First Listen: Stephen Malkmus And The Jicks 'Mirror Traffic'

While many '90s bands have reunited in recent years, it's important to note that Pavement's Stephen Malkmus never truly went away. Easy as it's been to pine for Pavement, it's also easy to have forgotten that Malkmus continues to evolve and experiment, toying with synthesizers and electronics and with shape-shifting prog-rock, both solo and with his band The Jicks. So, while Pavement fans may have to wait a little longer (if not forever) for new songs following last year's reunion, Malkmus' latest Jicks record, Mirror Traffic, is among his best post-Pavement offerings to date. It's certainly the most mature.
That's a credit to Malkmus and fellow "slacker" iconoclast Beck — who produced the album — because the former's music is not always an easy listen. While his songs are often impeccably arranged with catchy, sing-song melodies, there's always been an off-kilter quality to his music, making it feel like it's about to fall apart. Chord progressions don't resolve where you want them to, he regularly changes keys mid-stream — often only for a few bars — and there's enough dissonance and squawks of guitar noise to give the songs a sneering edge.
Malkmus' lyrics are constructed to be elusive. His oblique stream-of-consciousness songs, with their sardonic wit and hyper-literate descriptions of mundane observations, ask willing fans to parse the lyrics themselves.

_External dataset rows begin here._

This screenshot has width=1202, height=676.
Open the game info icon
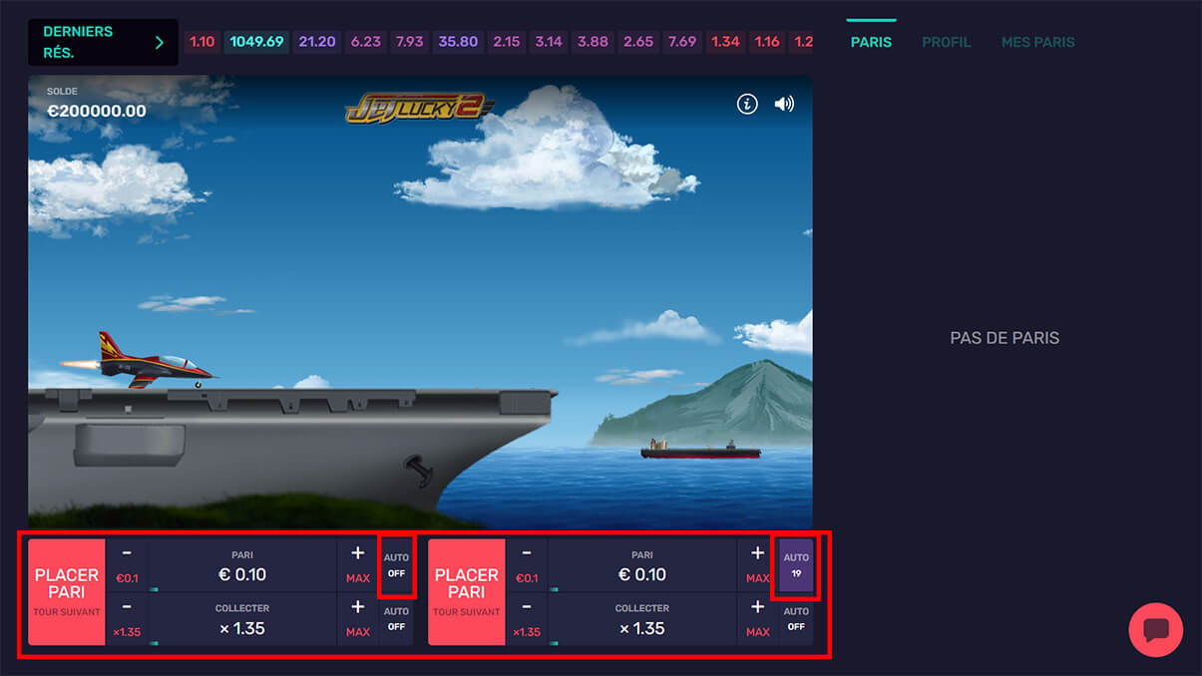tap(747, 104)
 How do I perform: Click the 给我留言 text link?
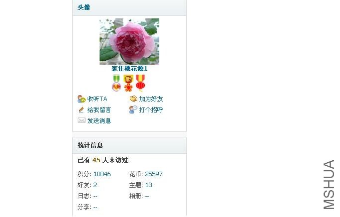point(99,110)
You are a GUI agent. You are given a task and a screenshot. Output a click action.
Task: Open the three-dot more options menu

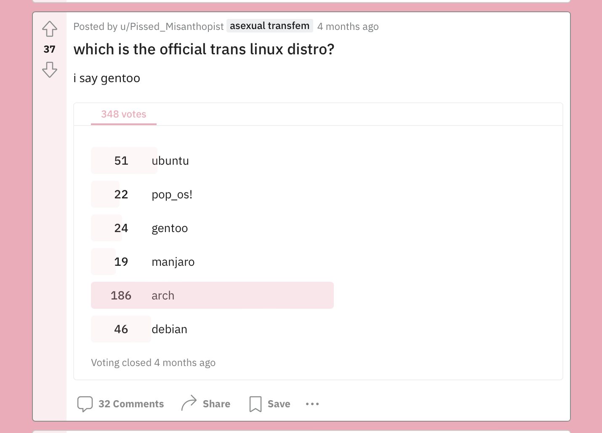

Malkmus writes lines as much for their encrypted meanings as for the way the words sound rhythmically against his abrupt melodies and messy guitar riffs.
Still, while Mirror Traffic's punchy urgency has the feeling of being loose and unruly, Malkmus and his Jicks are deceivingly turn-on-a-dime tight as a band, thanks to stellar musicianship from Mike Clark, Joanna Bolme and especially Janet Weiss, whose drums give every song a throttling pulse. (Weiss has since left the band to form WILD FLAG.)
Malkmus has said that he and The Jicks were looking for a like-minded ally like Beck for Mirror Traffic. But of all the artists with whom Beck has collaborated recently (Charlotte Gainsbourg, Thurston Moore), here he leaves the smallest musical footprint. Beck practically sits back and lets Malkmus and The Jicks play; there are very few of the production flourishes that have become Beck's calling card, though he likely played a small part in reining in Malkmus' jammier side, and in sweetening the songs along the way. If anything, Beck's influence shows in Mirror Traffic's sonic focus, even as the album presents a variety of microstyles: fuzzy garage rockers like "Tune Grief" and "Tigers," intimate tunes like the solemn folk song "No One Is (As I Are Be)," or the warbling, buzzed-out ballad "Asking Price."
One of the major overarching themes of Mirror Traffic seems to be a reflexive coming to terms with nostalgia and the boredom of adulthood. But "Forever 28" also references a crumbling relationship — "I can see the mystery of you and me will never quite add up / No one is your perfect fit, I do not believe in that s—-" — while "All Over Gently" includes the kiss-off line, "Stay if you want, but don't forget we're through."
Mirror Traffic is about as brutally forward and honest as Malkmus has ever sounded, revealing a new side to the enigmatic songwriter. But it's also an album with plenty of hooks and lyrical surprises.